第57章 迎親隊伍
暗沉的樹林中,一道人影如離弦之箭般疾馳而過,那正是從假雲芙的洞窟中拼死逃出的沈昭寧。
她的腳步急促而凌亂,每一次落地都彷彿帶著無法言說的驚惶,卻又夾雜著一絲難以察覺的決然。
暗沉的秘境,將她的身影吞沒得幾乎透明,唯有偶爾閃過的月光,映照出她臉上那一抹複雜的神情——既是劫後餘生的慶幸,也是未卜前路的不安。
她佇立在山前,靈力幾近枯竭,呼吸微促,額間滲出細密的汗珠。稍作停頓,她將殘存的靈力盡數匯聚於掌心的飛劍之中。纖指向前一引,那飛劍頓時化作一道凌厲的流光,破空而去,硬生生在山體上撕開了一道狹窄的洞口。碎石四濺,煙塵彌散,而她的身影卻在搖搖欲墜中顯出幾分決然。
她緩步走入屋內,從儲物袋中取出一枚丹藥,毫不猶豫地吞入口中。隨後,她盤膝而坐,雙目輕合,神情寧靜而專注。體內靈力緩緩流轉,隨著她的吐納,似有淡淡的光芒在周身隱現,彷彿與天地間的靈氣融為一體,漸入修煉佳境。
“也不知柳兄弟他們如今如何了,若是他們從那幻境中脫身,其他人我雖不清楚,但柳兄必定會尋我。我得趕緊恢復靈力,也好前去尋他們。”她一邊運轉功法,一邊低聲呢喃,語調中滿是憂慮與決然。
約莫半小時後,她的靈力終於恢復了一成。她輕輕睜開眼眸,指尖微動,一道法術應聲而出,直奔洞口而去。伴隨著低沉的轟鳴聲,四散的泥土被力量震得飛揚而起,隨即又迅速堆積,將洞口嚴嚴實實地封閉起來。她神色冷然,目光微微一閃,心中已是打定主意——絕不容那些心懷不軌之人找到此處。

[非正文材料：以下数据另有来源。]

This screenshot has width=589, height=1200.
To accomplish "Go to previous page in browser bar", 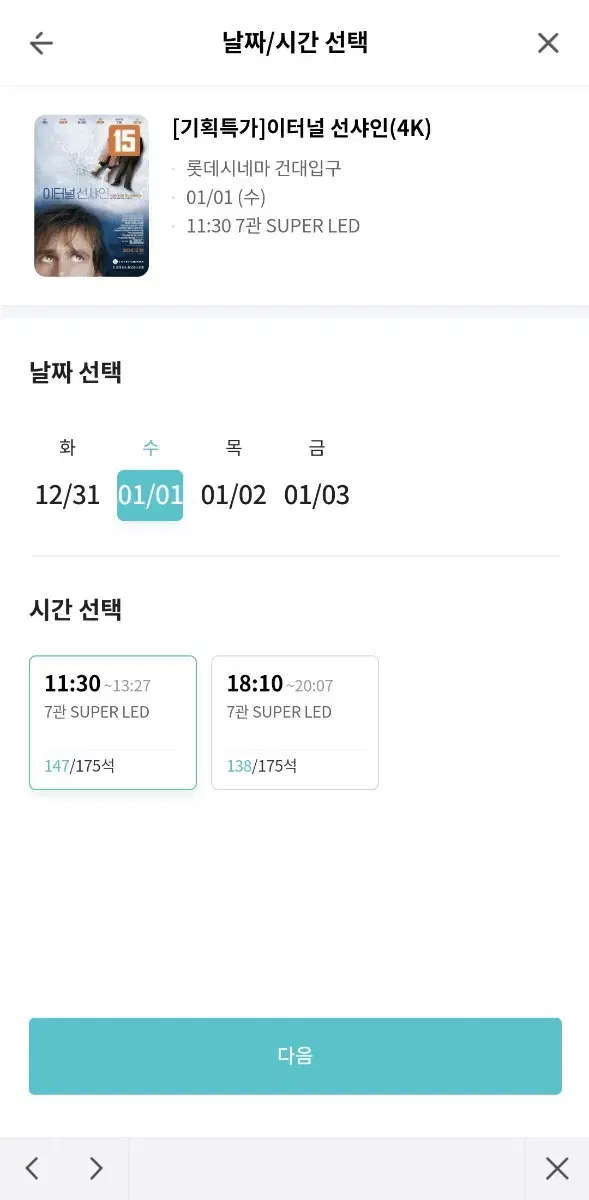I will click(x=32, y=1168).
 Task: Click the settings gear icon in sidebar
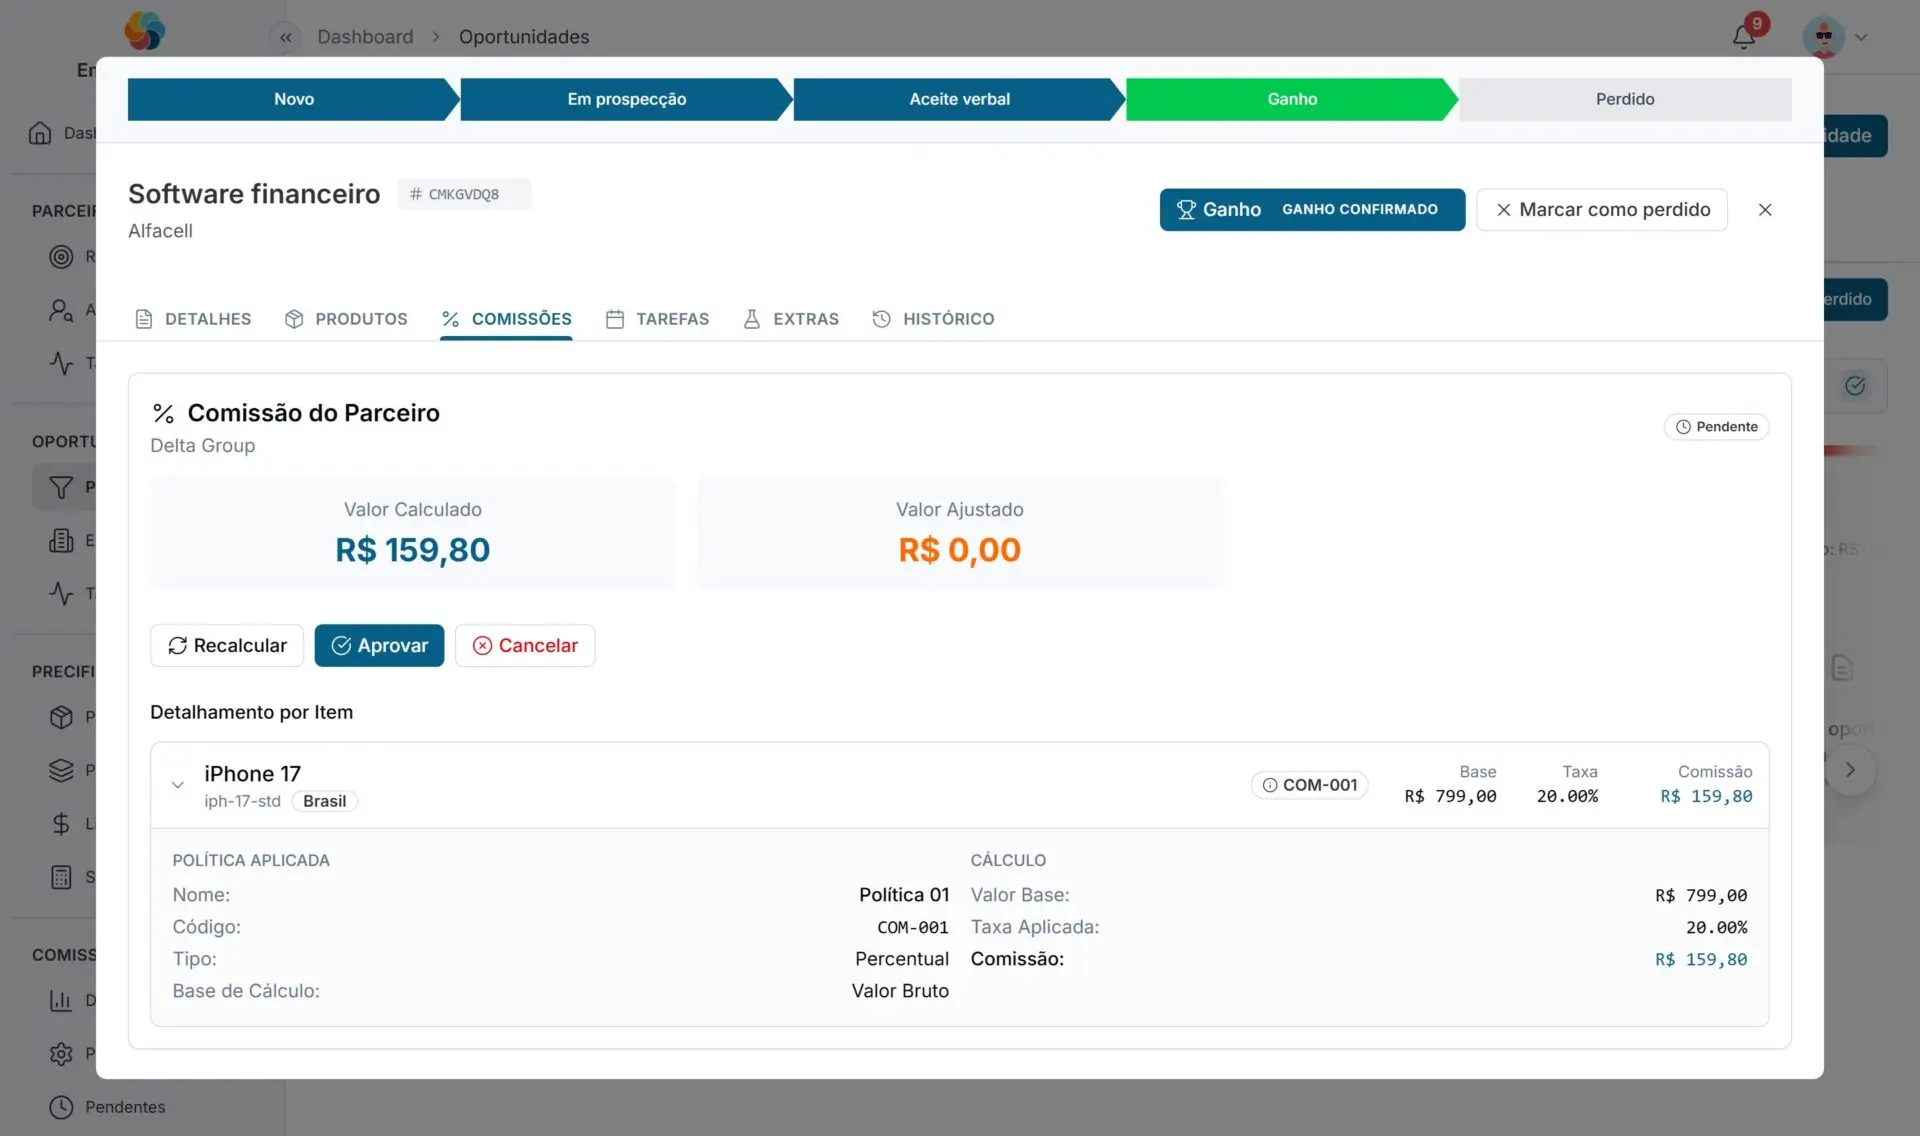tap(61, 1053)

“如今,能依靠的唯有自己了。”她在心底喃喃自語,聲音輕得如同微風掠過湖面,卻帶著一絲決然與堅定。
隨後,她便閉眼繼續修煉。
在一片靜謐的洞窟之中,六人的身影各自分散,神情迥異地做著自己的事情。有人盤膝而坐,氣息綿長,正運功修煉,周身似有微弱的氣流環繞;有人低垂著頭,眉宇間鎖著化不開的悲慼,彷彿心頭壓了千斤巨石;還有人面露憂色,目光遊離,像是被無盡的愁緒纏繞,無法脫身。洞內的空氣彷彿因他們各異的情緒而變得粘稠,靜得連一聲嘆息都顯得格外清晰。
這六人正是從那幻境裡醒了的柳長生等人。
“走吧,無論如何,若沈師妹還活著,我們終會有再見之時;可若是她沒能撐過這一劫……唉!”姜逸輕嘆一聲,語氣中透著無奈與悲涼,“那也只能說,她的命運本就註定了要在此秘境中畫上句點。我們不能因她一人,便止步於此,放棄繼續深入秘境的機會。”他的聲音雖低,卻帶著一種決絕的力量,打破了周圍的寧靜。
雲燼與夢浮生睜開眼睛,連連點頭,語氣懇切地附和道:“是啊!採兒師姐,白師妹,還有你柳師兄,你們三人務必振作起來啊!眼前的局面雖然艱難,但也唯有齊心協力,才能找到破解之道。”他們的聲音裡透著幾分急切,卻又飽含真誠,似在為眾人注入一份無形的力量。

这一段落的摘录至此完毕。